À chaque attaque contre sa gestion ou son club, Mourad Boudjellal répond avec la même intensité. Jacky Lorenzetti en a ainsi fait les frais après les piques lancées l’été dernier. "Au Racing-Métro, il n'y a aucune activité commerciale. Il n'y a aucun engouement populaire et ça, Jacky Lorenzetti a du mal à l'avaler. Chez nous, on a les supporters payants ; à Colombes (où se trouve le stade du Racing Metro 92), les supporters sont payés pour venir voir les matches. Les supporters payés, justement, ce sera la grande invention de Jacky Lorenzetti" , a déclaré Boudjellal au quotidien "La Provence".
Cette passe d’armes s’inscrit dans une longue série depuis l’arrivée de Mourad Boudjelllal dans le monde du rugby. Il n’a pas hésité à secouer les instances en place, en rappelant, par exemple, que le rugby à XV a grandi en France sous le régime de Pétain, ou en affirmant que ce sport est raciste. "Dans le rugby, je pense que tout ça (ses origines, NDLR) ne me donne pas la même respectabilité que d'autres présidents. J'en suis intimement convaincu", expliquait en 2013 dans le quotidien régional "Sud-Ouest" le président toulonnais. Il a ajouté avoir fait l’objet d'"insultes racistes dans les stades".

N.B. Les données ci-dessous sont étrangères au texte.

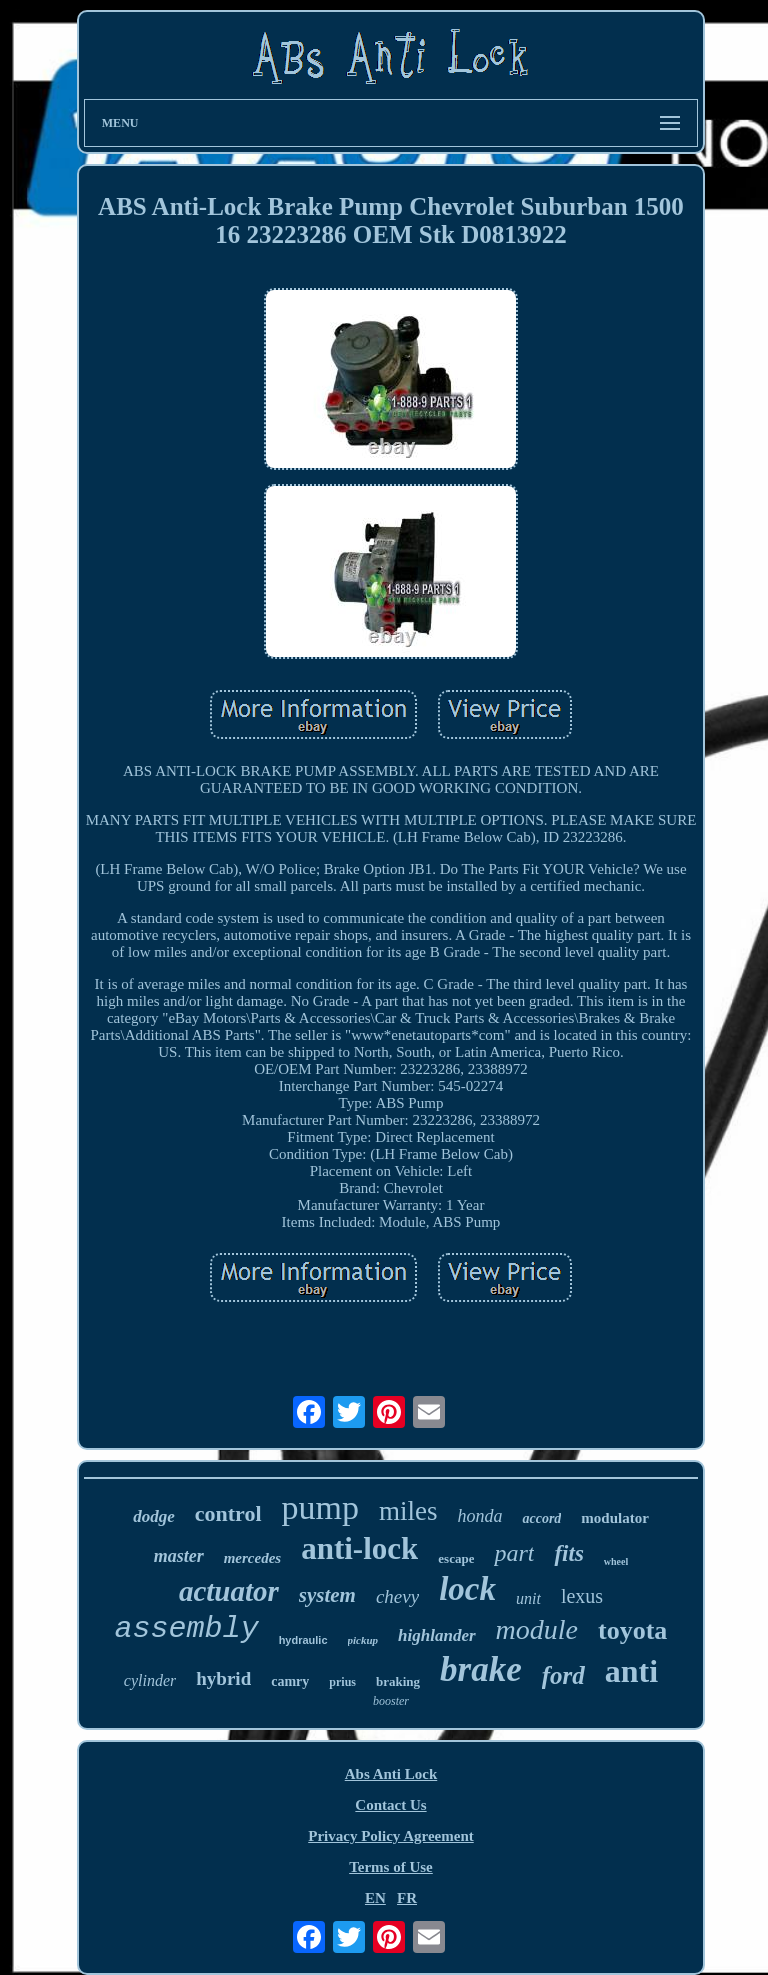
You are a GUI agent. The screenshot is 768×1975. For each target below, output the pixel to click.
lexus (582, 1596)
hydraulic (303, 1640)
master (179, 1556)
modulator (615, 1518)
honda (479, 1516)
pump (320, 1507)
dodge (154, 1516)
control (228, 1513)
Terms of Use (391, 1867)
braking (398, 1681)
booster (391, 1701)
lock (467, 1589)
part (514, 1553)
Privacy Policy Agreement (391, 1836)
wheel (616, 1561)
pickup (363, 1640)
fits (568, 1553)
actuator (229, 1591)
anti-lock (359, 1548)
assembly (187, 1629)
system (327, 1595)
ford (563, 1675)
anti (631, 1671)
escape (456, 1558)
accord (541, 1518)
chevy (397, 1596)
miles (408, 1511)
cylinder (150, 1680)
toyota (632, 1630)
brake (481, 1669)
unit (528, 1598)
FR (407, 1898)
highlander (436, 1635)
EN (375, 1898)
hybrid (223, 1678)
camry (290, 1681)
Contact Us (390, 1805)
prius (342, 1682)
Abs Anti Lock (391, 1774)
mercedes (252, 1558)
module (537, 1629)
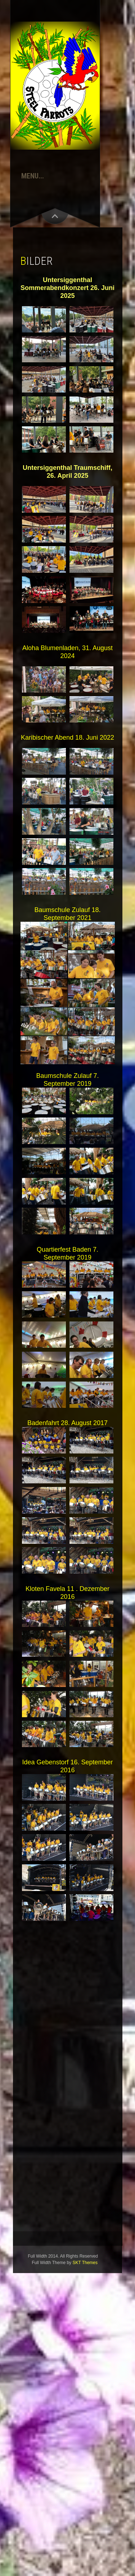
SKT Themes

Ces sorties médiatiques font le bonheur de la plupart des supporters toulonnais, qui le remercient d’avoir permis au club d’atteindre en quelques années le sommet de l’Europe. Et si certains souhaiteraient voir plus de joueurs français porter le maillot toulonnais au milieu de l’aréopage de stars internationales, ils ne peuvent que saluer la réussite de la méthode Boudjellal. Le RCT a su miser sur des rugbymen de grands talents venus se relancer sur la Rade ou terminer leur carrière dans cette ville folle de rugby. Et les fans savent qu’ils peuvent compter sur les joueurs et la direction du club pour relever de nouveaux défis. Tout simplement "Parce que Toulon", comme le dit le cri de guerre entonné avant chaque match au stade Mayol.